Britain should consider regulating AI models, FCA official says

July 6, 2026 6:45 AM EDT

ChatGPT logo, a keyboard, and a robotic hand in this illustration taken June 5, 2026. REUTERS/Dado Ruvic/Illustration

By Phoebe Seers

LONDON, July 6 (Reuters) - Britain ‌should review whether ​large language ​models such as ChatGPT, Claude and Gemini should be regulated as general-purpose AI tools as they increasingly influence consumer financial decisions, a senior official said ‌on Monday.

Financial Conduct Authority Executive Director Sheldon Mills also said the existing ⁠rulebook will need to evolve as firms' reliance on a handful of tech providers creates potential system-wide ‌risks.

Mills' review of the impact ‌of AI on the financial sector comes as regulators globally contend with the impact of AI, from cyber and operational risks associated with frontier AI models such as ​Anthropic's Mythos to the challenges posed by the rollout of agentic systems capable of acting with limited human intervention.

He highlighted the growing use of general-purpose large language ⁠models by consumers. The review found that more than a quarter of UK consumers trust tools such as OpenAI's ​ChatGPT, Anthropic's Claude and Google's Gemini for financial advice, despite limited awareness that the protections applied to regulated financial services do not extend ​to those services.

OpenAI, Anthropic and Google were not ‌immediately available for comment.

Mills recommended that the FCA consider within the next three to six months whether to "secure and adapt" the regulatory perimeter ⁠by reviewing the scale, nature and impact of general-purpose models that currently sit outside it.

"We need to keep pace with a rapidly changing environment and the principles-based, outcomes focussed approach we’ve taken ⁠on AI", said Ashley Alder, Chair of the FCA.

CONCENTRATION RISK

A recent survey found that 81% of financial ​firms globally were adopting AI at some level, with 40% at more advanced stages of scaling or transformation.

*EXTRACTED ENTRIES*
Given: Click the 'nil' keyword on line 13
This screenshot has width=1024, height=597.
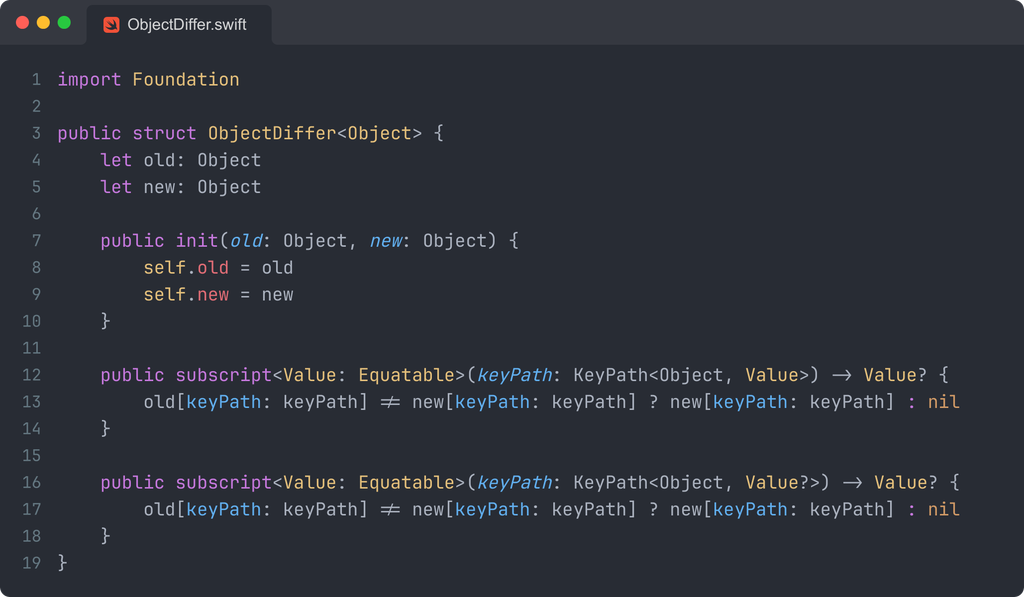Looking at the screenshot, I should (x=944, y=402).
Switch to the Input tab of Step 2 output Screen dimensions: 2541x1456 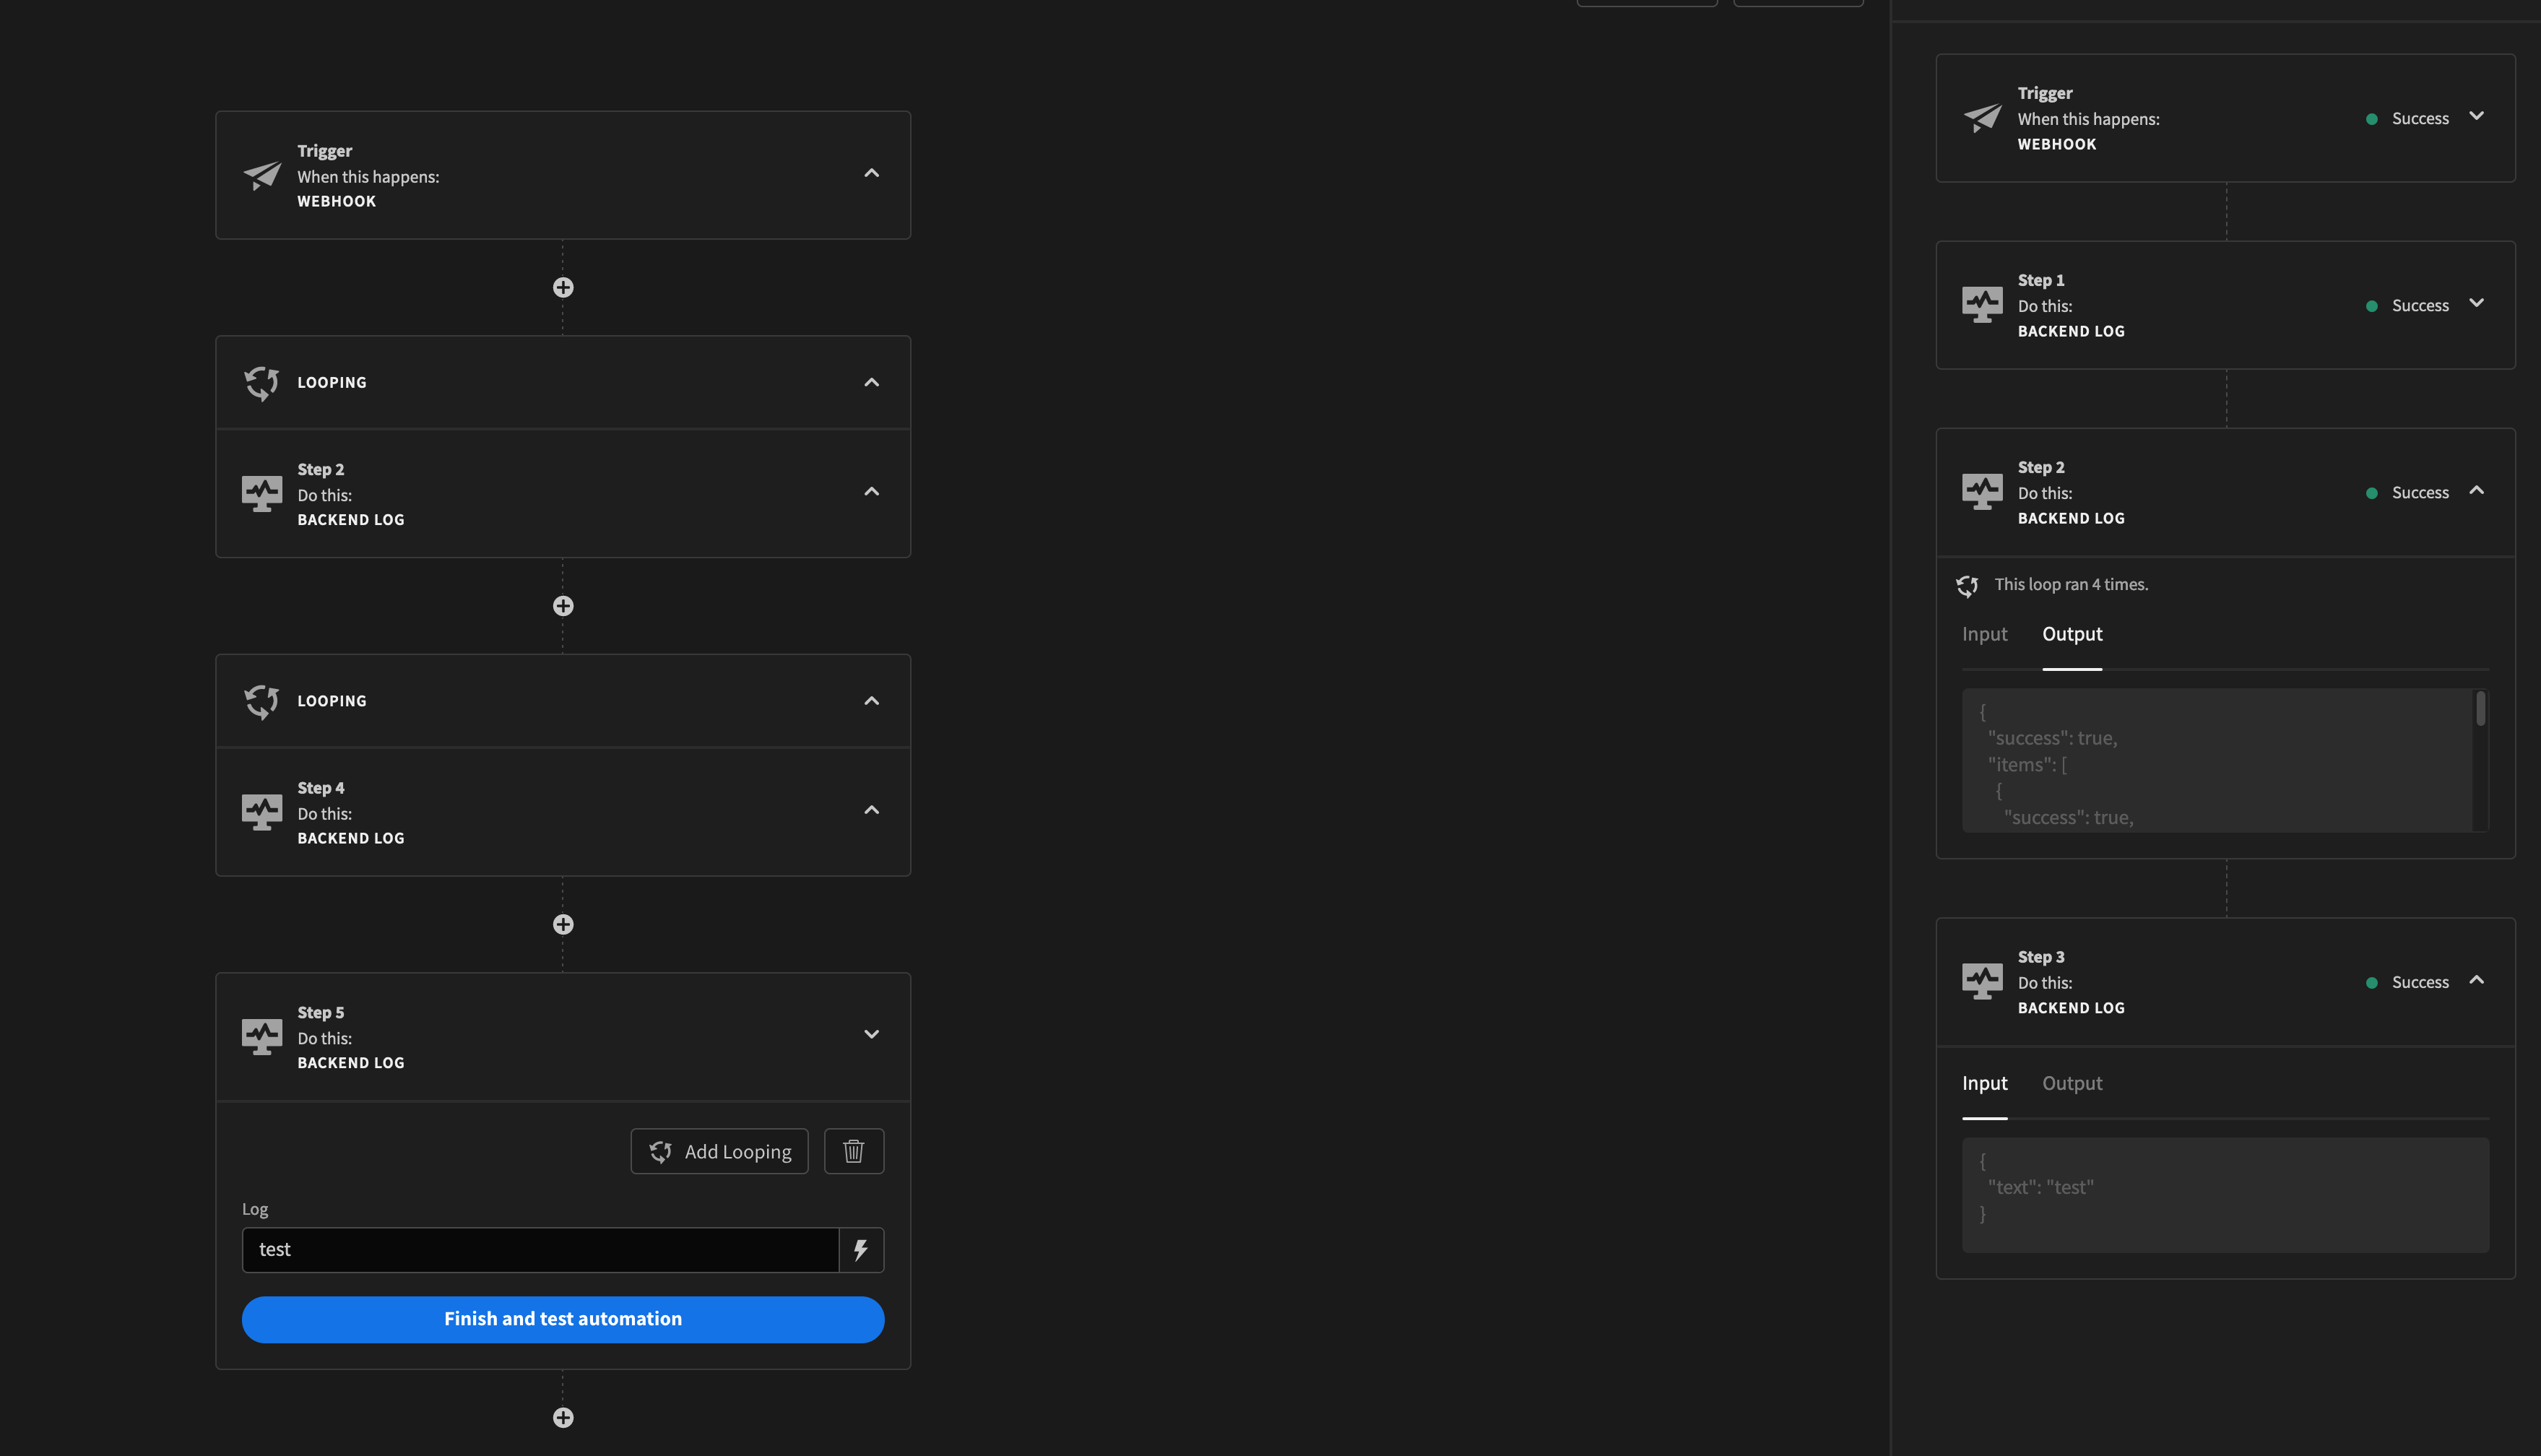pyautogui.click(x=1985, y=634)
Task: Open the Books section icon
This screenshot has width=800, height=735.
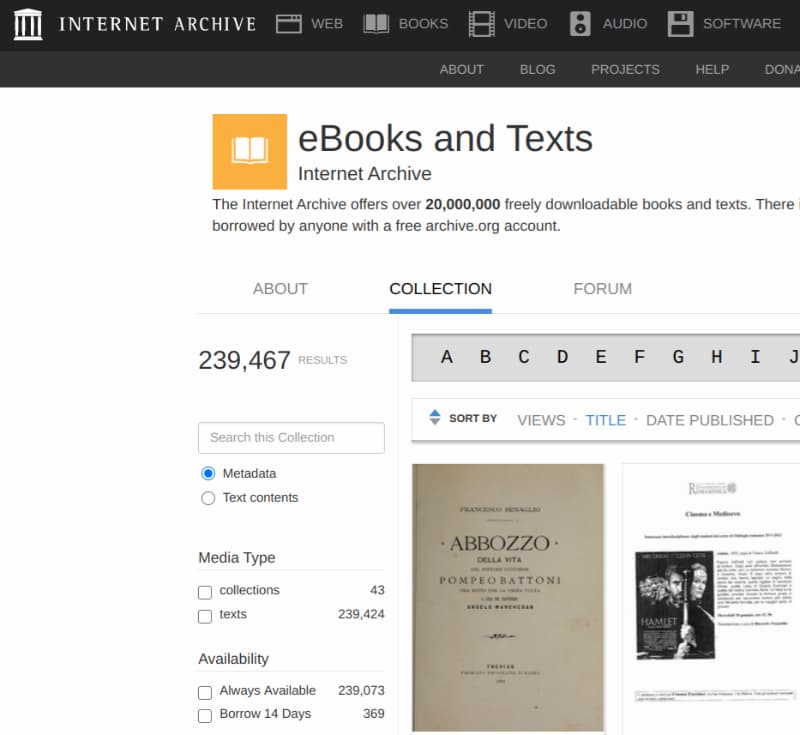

*WHAT IS EXPECTED*
In the article on AI regulation above, what share of UK consumers does the review say trust tools such as ChatGPT, Claude and Gemini for financial advice?

*OUTPUT OF THE EXERCISE*
More than a quarter of UK consumers.